§ PROMPT
What you give back should match the entries below character for character.

§ RECORDS
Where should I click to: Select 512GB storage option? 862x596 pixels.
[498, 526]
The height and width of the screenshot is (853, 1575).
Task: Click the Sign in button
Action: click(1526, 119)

§ EXERCISE RESPONSE
Where should I click to: Select 512GB storage option? 862x596 pixels.
[498, 526]
The height and width of the screenshot is (853, 1575).
Task: Click the Sign in button
Action: click(1526, 119)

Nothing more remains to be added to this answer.